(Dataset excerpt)

::::::::

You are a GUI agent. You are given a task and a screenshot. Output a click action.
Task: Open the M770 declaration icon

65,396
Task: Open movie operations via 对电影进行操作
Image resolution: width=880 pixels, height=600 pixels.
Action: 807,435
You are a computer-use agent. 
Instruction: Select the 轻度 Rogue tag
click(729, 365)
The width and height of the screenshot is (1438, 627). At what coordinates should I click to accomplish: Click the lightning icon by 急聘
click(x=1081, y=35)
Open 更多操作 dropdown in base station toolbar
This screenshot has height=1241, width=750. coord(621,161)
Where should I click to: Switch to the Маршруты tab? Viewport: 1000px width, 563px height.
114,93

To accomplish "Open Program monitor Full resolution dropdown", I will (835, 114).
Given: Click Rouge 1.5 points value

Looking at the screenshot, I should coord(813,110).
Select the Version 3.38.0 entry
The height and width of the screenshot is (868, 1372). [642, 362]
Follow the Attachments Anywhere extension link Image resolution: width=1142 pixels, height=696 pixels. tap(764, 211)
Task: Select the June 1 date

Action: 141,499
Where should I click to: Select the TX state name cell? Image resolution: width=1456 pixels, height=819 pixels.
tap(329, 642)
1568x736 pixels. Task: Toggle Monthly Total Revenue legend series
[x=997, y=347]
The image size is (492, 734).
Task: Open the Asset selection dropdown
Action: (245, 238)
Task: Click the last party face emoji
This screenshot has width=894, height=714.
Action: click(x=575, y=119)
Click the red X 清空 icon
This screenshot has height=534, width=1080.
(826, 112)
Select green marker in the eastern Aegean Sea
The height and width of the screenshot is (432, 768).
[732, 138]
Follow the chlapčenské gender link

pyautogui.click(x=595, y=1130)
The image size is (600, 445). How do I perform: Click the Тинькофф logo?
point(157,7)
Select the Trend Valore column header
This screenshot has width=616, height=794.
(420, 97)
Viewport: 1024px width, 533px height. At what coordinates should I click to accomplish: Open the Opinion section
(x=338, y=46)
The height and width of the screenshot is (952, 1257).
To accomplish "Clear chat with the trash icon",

::::::::

DESCRIPTION OF THE TASK. Update the items above by changing every "Image resolution" to "Screenshot size", leaving all else as is, and write out the full text again.

EXERCISE RESPONSE.
You are a GUI agent. You are given a task and a screenshot. Output a click action.
Task: Open the M770 declaration icon

65,396
Task: Open movie operations via 对电影进行操作
Screenshot size: width=880 pixels, height=600 pixels.
Action: 807,435
You are a computer-use agent. 
Instruction: Select the 轻度 Rogue tag
click(729, 365)
The width and height of the screenshot is (1438, 627). At what coordinates should I click to accomplish: Click the lightning icon by 急聘
click(x=1081, y=35)
Open 更多操作 dropdown in base station toolbar
This screenshot has height=1241, width=750. coord(621,161)
Where should I click to: Switch to the Маршруты tab? Viewport: 1000px width, 563px height.
114,93

To accomplish "Open Program monitor Full resolution dropdown", I will (835, 114).
Given: Click Rouge 1.5 points value

Looking at the screenshot, I should coord(813,110).
Select the Version 3.38.0 entry
The height and width of the screenshot is (868, 1372). [642, 362]
Follow the Attachments Anywhere extension link Screenshot size: width=1142 pixels, height=696 pixels. tap(764, 211)
Task: Select the June 1 date

Action: 141,499
Where should I click to: Select the TX state name cell? Screenshot size: width=1456 pixels, height=819 pixels.
tap(329, 642)
1568x736 pixels. Task: Toggle Monthly Total Revenue legend series
[x=997, y=347]
The image size is (492, 734).
Task: Open the Asset selection dropdown
Action: (245, 238)
Task: Click the last party face emoji
This screenshot has width=894, height=714.
Action: click(x=575, y=119)
Click the red X 清空 icon
This screenshot has height=534, width=1080.
(826, 112)
Select green marker in the eastern Aegean Sea
The height and width of the screenshot is (432, 768).
[732, 138]
Follow the chlapčenské gender link

pyautogui.click(x=595, y=1130)
The image size is (600, 445). How do I perform: Click the Тинькофф logo?
point(157,7)
Select the Trend Valore column header
This screenshot has width=616, height=794.
(420, 97)
Viewport: 1024px width, 533px height. At what coordinates should I click to accomplish: Open the Opinion section
(x=338, y=46)
The height and width of the screenshot is (952, 1257).
To accomplish "Clear chat with the trash icon",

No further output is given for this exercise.